Survival International has also launched an extensive campaign against the government and the DeBeers Diamond Company claiming that diamond prospecting was one of the primary reasons for the relocation. Though the government denies any such allegations, the campaign has threatened both the tourism and diamond industries of Botswana, its two biggest assets. In May 2007, DeBeers sold its shares in a diamond deposit at Gope (in southeastern CKGR) to Gem Diamonds. In 2008, initial plans were announced to open a mine at Gope through Gem Diamonds Ltd. and tenders were awarded for tourist lodges within the CKGR. One such tender for a planned lodge development at Molapo, a Bushmen community in the CKGR from which many New Xade residents were relocated, was put out by the government and awarded to the Safari Adventure Company, a subsidiary of Wilderness Safaris, a South African business.

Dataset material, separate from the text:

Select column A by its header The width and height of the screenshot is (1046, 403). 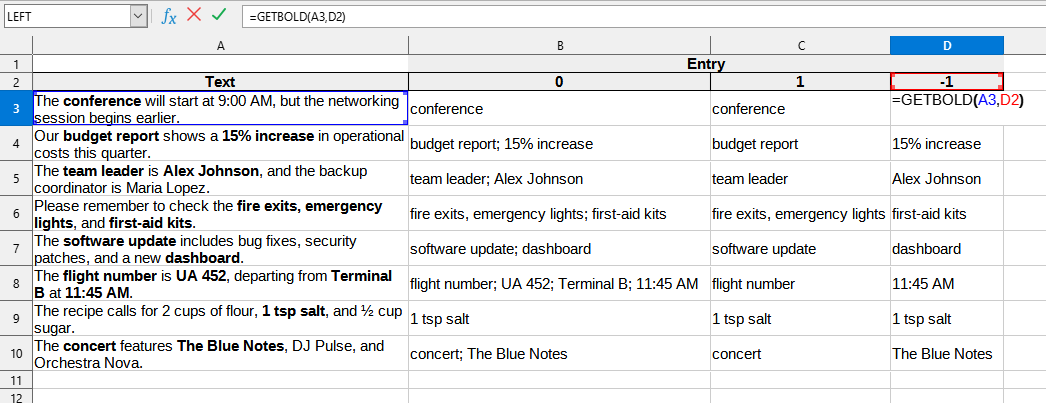[x=220, y=46]
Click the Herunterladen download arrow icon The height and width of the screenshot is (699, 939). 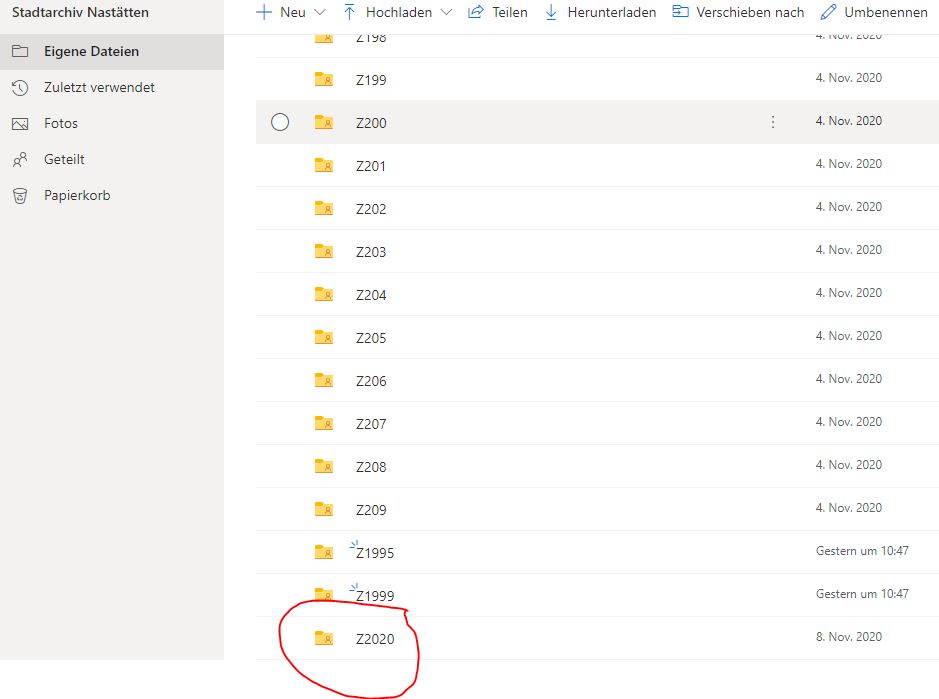point(551,12)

The Botswana government has openly and harshly criticized the claims and tactics of SI calling them “a cheap, calculated and malicious use of the San of the Central Kgalagadi as a fundraising gimmick.” Furthermore, the Government has sponsored numerous “fact-finding” missions into the CKGR and resettlement sites for foreign diplomats in an effort to dispel SI's claims.

==Notable residents==
Roy Sesana: Human rights activist (co-founder of First People of the Kalahari) and winner of the Right Livelihood Award for his work defending the land rights of CKGR residents.

Kuela Kiema: Human rights activist (board member of First Peoples Worldwide) and producer of indigenous music album "Bilo Bilo Heri".

Jumanda Gakelebone: Human rights activist. Spokesperson for First People of the Kalahari.

Kgosi Lobatse Beslag: Current Chief of New Xade. Member of the House of Chiefs. Participated in numerous international tours to defend government relocation policy. Advocates for sustainable income-generation projects in rural settlements.

Councilor Paepae Raseme: Current Councilor of New Xade.